3 Tampa Bay Buccaneers Free Agents to Re-Sign, 3 to Let Go

Following an underwhelming 9-8 regular season that saw them thrive in the mediocrity of the NFC South, the Tampa Bay Buccaneers enter an offseason in which they will have to make important moves to be able to compete and have a shot at the playoffs in the 2024 season.

With an estimated $47 million salary cap according to overthecap.com, the Bucs have quite a sum to spend and could be planning on making a big move or two during the offseason. Nonetheless, they must decide who to re-sign and who to let go this offseason.

Let’s see which free agents are worth re-signing and which ones are not, and the reasons behind them.

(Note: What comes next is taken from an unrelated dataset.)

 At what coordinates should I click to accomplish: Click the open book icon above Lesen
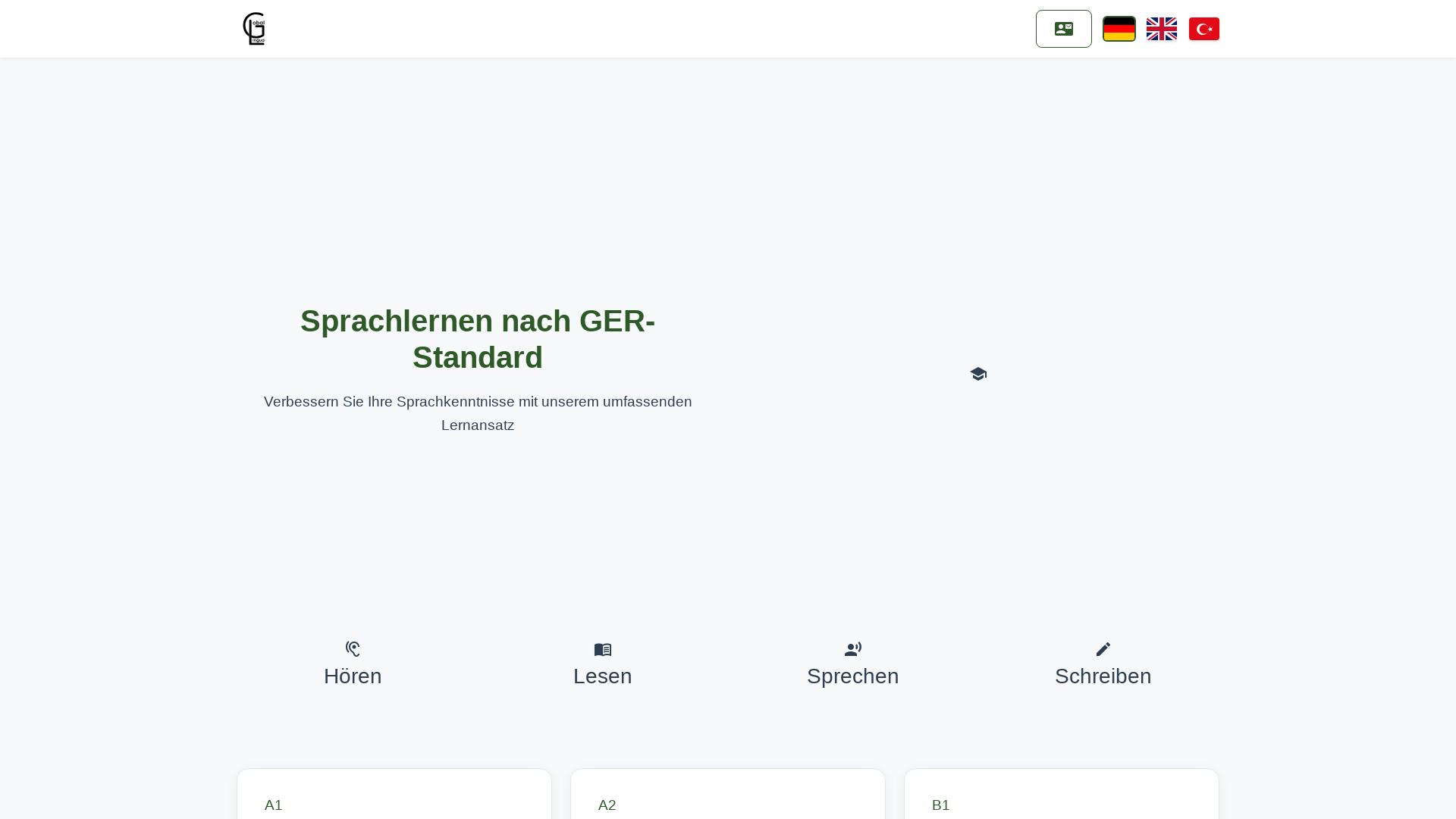coord(602,649)
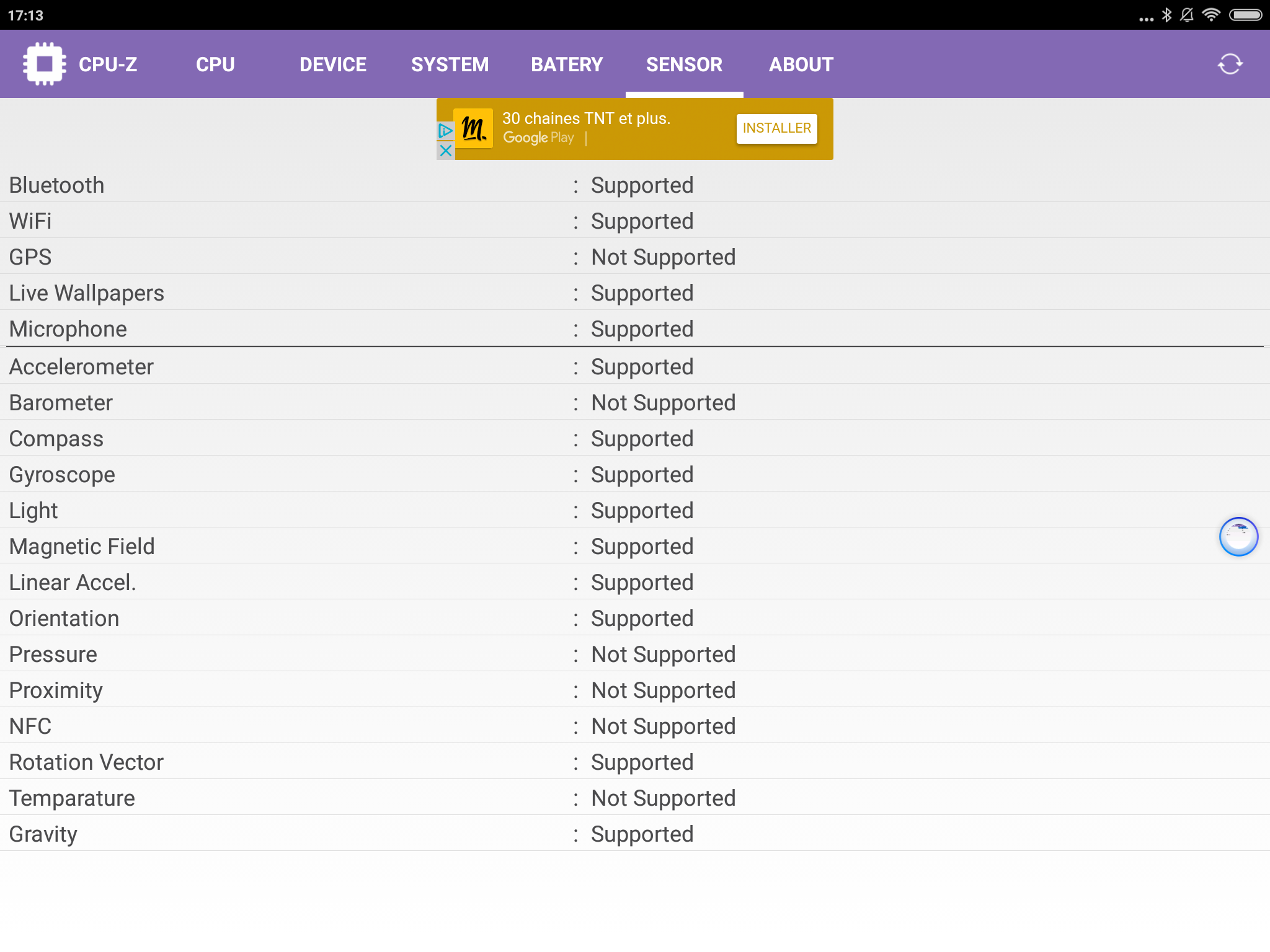The height and width of the screenshot is (952, 1270).
Task: Tap the Google Play ad link
Action: pyautogui.click(x=538, y=138)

Tampa Bay Buccaneers: 3 Free Agents to Re-Sign, 3 to Let Go

Players to Re-Sign

Baker Mayfield, QB

Following the retirement of all-time great Tom Brady, the Bucs signed former No. 1 overall pick Baker Mayfield on a one-year, $4 million contract as his replacement. The signing brought widespread criticism concerning his lack of performance on his former teams, as fans doubted he would be able to turn things around and start performing like he was supposed to when the Cleveland Browns took him as the first overall pick of the 2018 draft.

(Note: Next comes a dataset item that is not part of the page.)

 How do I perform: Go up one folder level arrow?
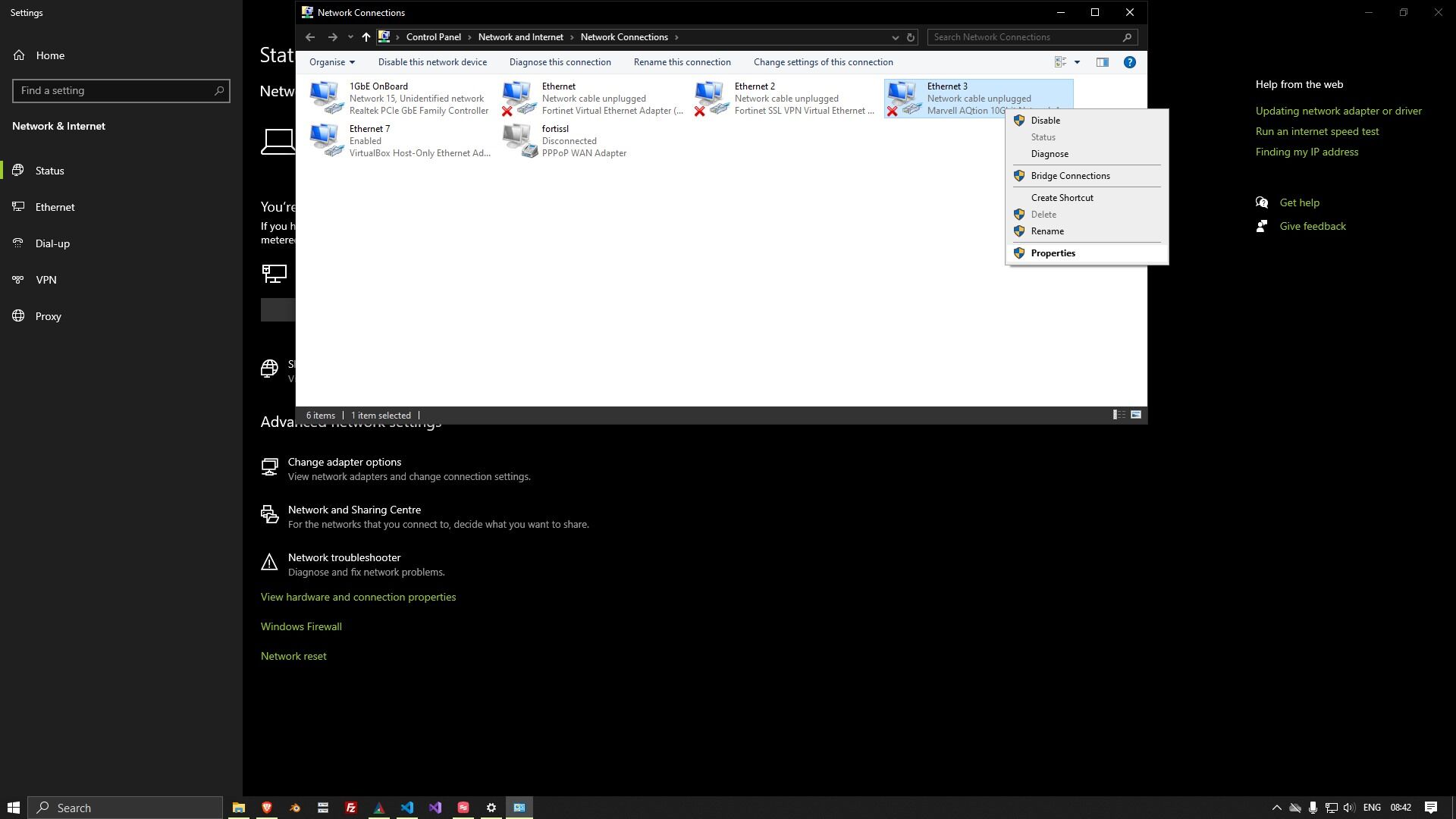(x=366, y=37)
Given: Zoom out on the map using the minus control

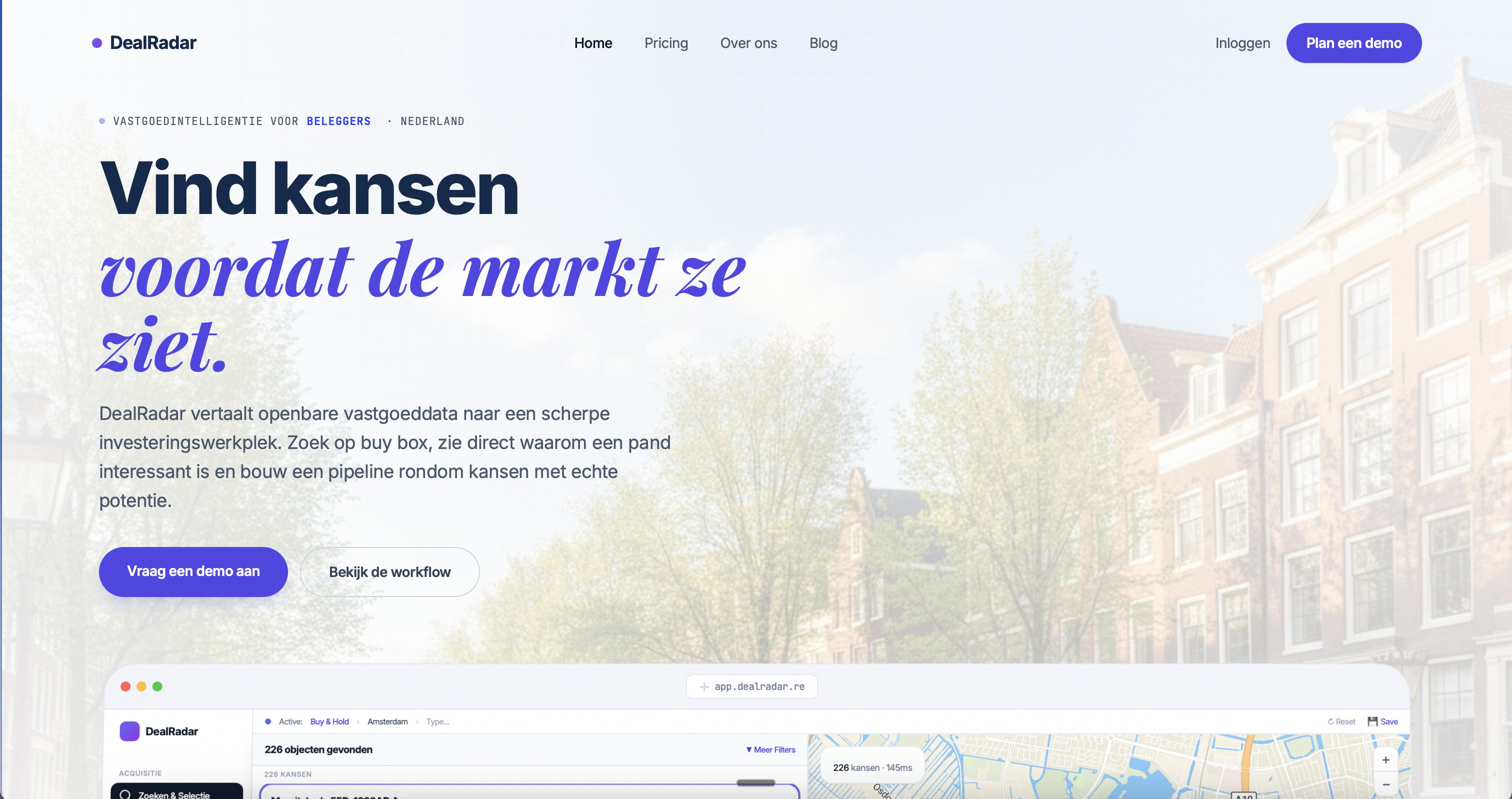Looking at the screenshot, I should coord(1386,785).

Nonetheless, Mayfield delivered: he posted career-high numbers in completions (364), completion percentage (64.3%), passing yards (4,044), and touchdowns (28), made the playoffs for the second time in his career (the first time was with the Browns in 2020), was named as a first alternate for the 2024 Pro Bowl, and was nominated for the NFL’s Comeback Player of the Year award alongside fellow quarterbacks Joe Flacco and Matthew Stafford and Buffalo Bills safety Damar Hamlin. Although he is currently on just a $4 million salary, don’t be surprised if he asks for more; he has improved dramatically since his last few seasons, and the Buccaneers should match his salary demand and sign him on a multi-year deal. He deserves it.

Antoine Winfield Jr., FS

On the defensive side of the ball, safety Antoine Winfield was undoubtedly the best of the bunch. He recorded career-highs in tackles (122), sacks (6.0), passes defensed (12), interceptions (3), forced fumbles (6), and fumble recoveries (4), and was also named as a first alternate for the Pro Bowl. He’s currently on a four-year, $7 million contract with the Buccaneers, severely underpaid considering his performance this season. On top of that, he’s only 25 and could have at least 10 more years in the league before calling it a career. He could also receive a multi-year contract with a significant rise in salary.

Lavonte David, ILB

Although he had a more modest season than Mayfield and Winfield, linebacker Lavonte David‘s efforts shouldn’t go unnoticed: he posted a very respectable 134 tackles, 4.5 sacks, and five passes defensed. The main reason the Bucs should re-sign him is his low market value. He’s aging and is only on a $4.5 million salary this season. The Bucs should be able to re-sign him at a low cost.

Players to Let Go

Mike Evans, WR

This one stings. Wide receiver Mike Evans is already a Tampa Bay legend, having been named a second-team All-Pro twice, a Pro Bowler five times, and a crucial component of Tampa Bay’s 2020 Super Bowl-winning squad. But it’s important to not let our feelings get ahead of ourselves and to think rationally.

Evans is 30 and already past his prime, and his market value is simply too high for the on-field value he can give the Bucs in return. Not to mention that Tampa Bay’s wide receiver corps is filled with young guys who are hungry to perform and have shown what they’re capable of, most notably wideouts Chris Godwin and Trey Palmer. Also, his high market value will make it impossible for the Bucs to retain Mayfield, Winfield, and himself. Tampa Bay loves Evans, but the cons simply outweigh the pros, and it’s hard to imagine that the Bucs will match Evans’ salary demands.

Devin White, ILB

Linebacker Devin White had the worst season of his career this year. He had career-worst numbers in tackles (83) and sacks (2.5), not to mention that he played in only 14 of the team’s 17 regular-season games and was benched for both of Tampa Bay’s postseason matchups. On top of that, it’s clear that he no longer wishes to be on the team, as he requested a trade early in the season after he and the team failed to reach an agreement for a contract extension. All of these reasons, and his high salary demands, make it an easy choice for the Bucs to move on from White.

Chase Edmonds, RB

Running back Chase Edmonds was signed last offseason on a one-year, $1.2 million contract and has since served as Rachaad White‘s backup. And, if we’re being honest, White is much better than him and is two years younger. Edmonds has had decent seasons before, most notably his 2021 season with the Arizona Cardinals, but has since failed to record more than 200 rushing yards in a season, and has no chance of earning a starting gig on the Buccaneers with White in front of him. Also, the Bucs don’t really need him and could explore the market for backup running backs to sign. Parting ways seems like the smartest course of action for both parties, and we should expect them to do so.